Les consommateurs français ont soif. Très soif. Rien qu'en grandes surfaces, ils ont englouti l'année dernière plus de 10 milliards de litres de boissons désaltérantes : colas, jus de fruits, eaux plates et/ou eaux gazeuses, thés glacés. Un chiffre impressionnant : l'équivalent de 260 000 camions-citernes. En 2000, les ventes de boissons sans alcool ont rapporté plus de 4,57 milliards d'euros de chiffre d'affaires à la grande distribution, 6,7 % de mieux qu'en 1999. Un score honorable, mais qui pourrait être largement amélioré. Comme se plaisent à le rappeler de nombreux professionnels, la France est toujours le pays où « la part du robinet » est la plus importante d'Europe.

L'univers des boissons désaltérantes représente un formidable réservoir de croissance.

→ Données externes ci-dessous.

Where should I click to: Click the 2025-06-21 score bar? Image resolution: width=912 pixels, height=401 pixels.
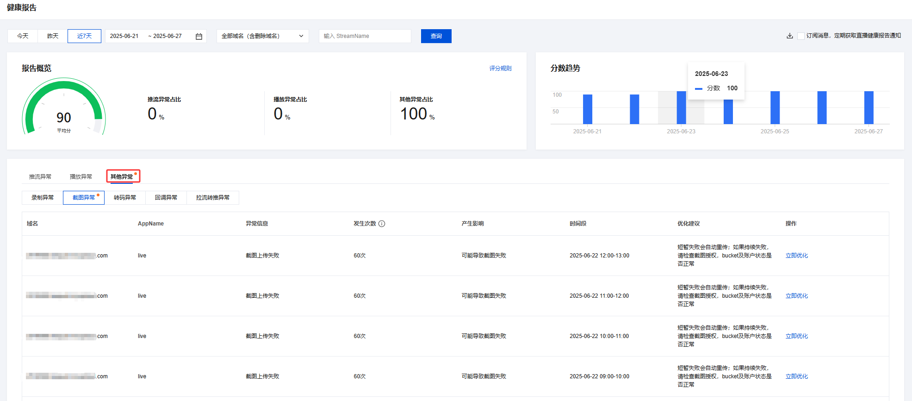587,109
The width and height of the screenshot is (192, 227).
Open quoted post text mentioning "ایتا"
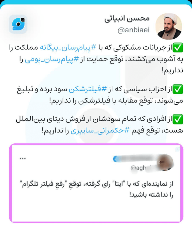tap(98, 189)
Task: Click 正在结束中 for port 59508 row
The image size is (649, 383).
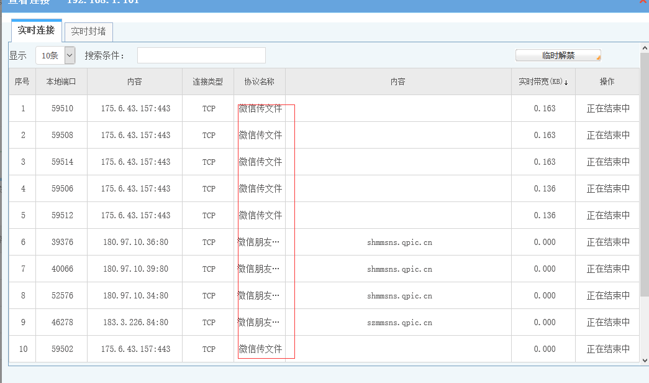Action: [x=608, y=135]
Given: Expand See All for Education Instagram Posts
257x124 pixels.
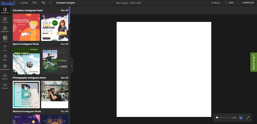Looking at the screenshot, I should pyautogui.click(x=65, y=10).
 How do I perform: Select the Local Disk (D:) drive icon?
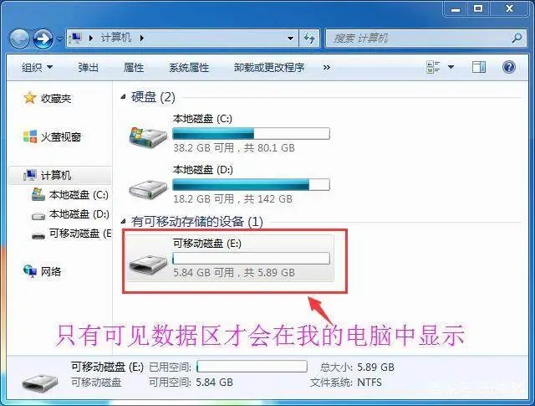coord(148,188)
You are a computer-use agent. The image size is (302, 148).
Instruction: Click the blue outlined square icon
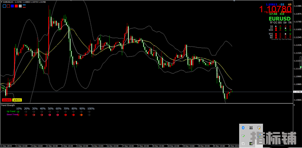coord(4,6)
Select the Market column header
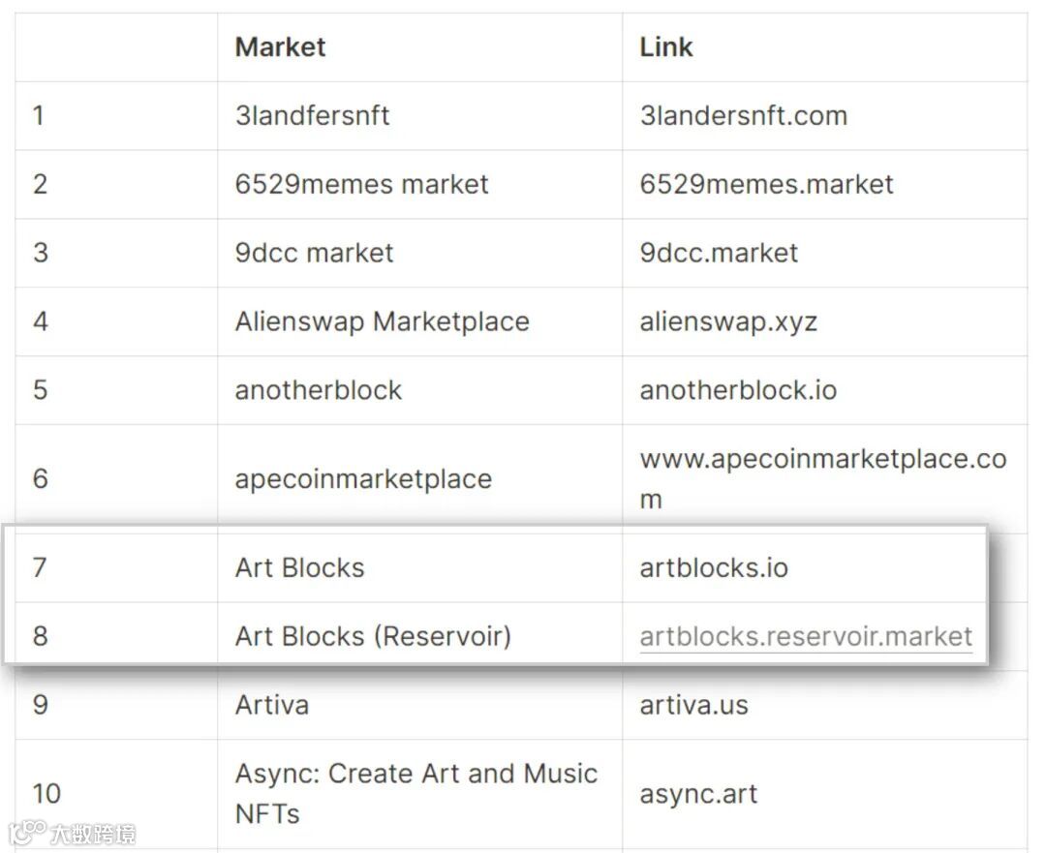Image resolution: width=1046 pixels, height=853 pixels. coord(280,47)
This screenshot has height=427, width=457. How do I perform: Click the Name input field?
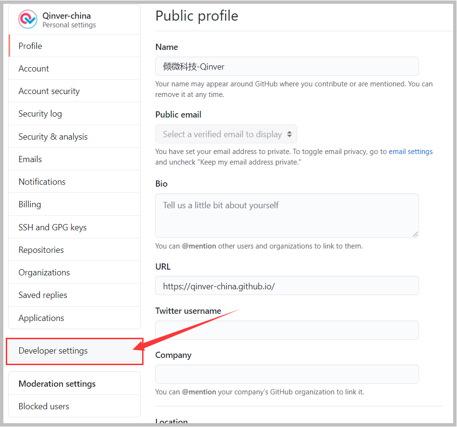[287, 67]
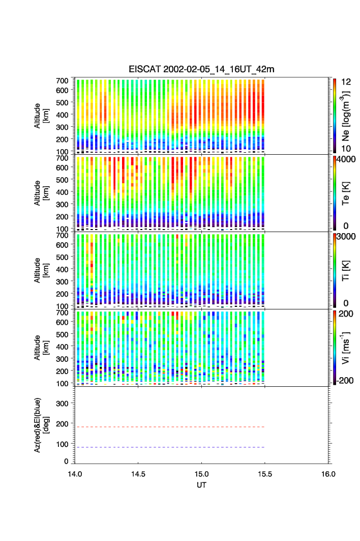360x541 pixels.
Task: Select the Te electron temperature color bar
Action: 335,193
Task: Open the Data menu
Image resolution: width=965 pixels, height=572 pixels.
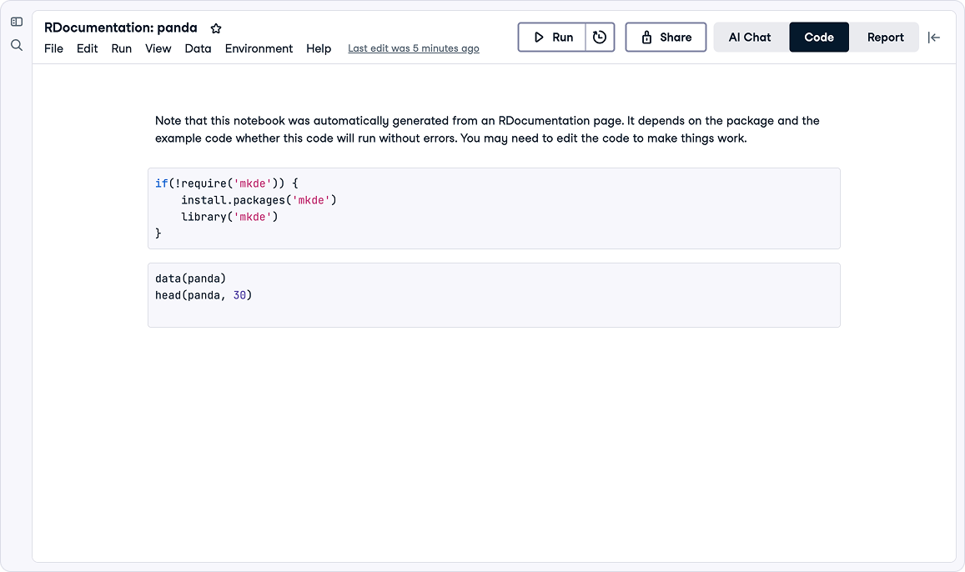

Pourtant, sa gestion est loin d'être optimale. Les résultats de l'étude exclusive réalisée par ACNielsen pour LSA sur la performance des enseignes de la grande distribution sont sans appel : mieux géré, le rayon eaux des 220 magasins Carrefour pourrait assurer à l'enseigne jusqu'à 33,84 millions d'euros de chiffre d'affaires additionnel. Autre exemple, celui des jus de fruits réfrigérés. Selon les estimations d'ACNielsen, le manque à gagner de Leclerc s'élèverait à 10,37 millions d'euros, ce qui fait beaucoup si l'on ramène ce chiffre à la taille de ce marché, largement inférieur à celui des eaux : 244 millions d'euros.

Le hard-discount en embuscade

D'ailleurs, l'enjeu ne se réduit pas qu'aux boissons désaltérantes. Des assortiments mal adaptés, un mauvais merchandising, des opérations promotionnelles insuffisantes, c'est aussi prendre le risque de voir ses meilleurs clients passer à la concurrence, particulièrement les gros acheteurs, ces derniers étant logiquement les plus exigeants. Directeur de clientèle chez ACNielsen, Luis Simoes insiste : « On ne peut plus occulter le hard-discount aujourd'hui. En France, ces magasins sont deux fois plus nombreux que les hypermarchés, et ils attirent aussi bien une clientèle à faibles revenus que des professions libérales, des cadres moyens qui y font leurs achats de compléments. »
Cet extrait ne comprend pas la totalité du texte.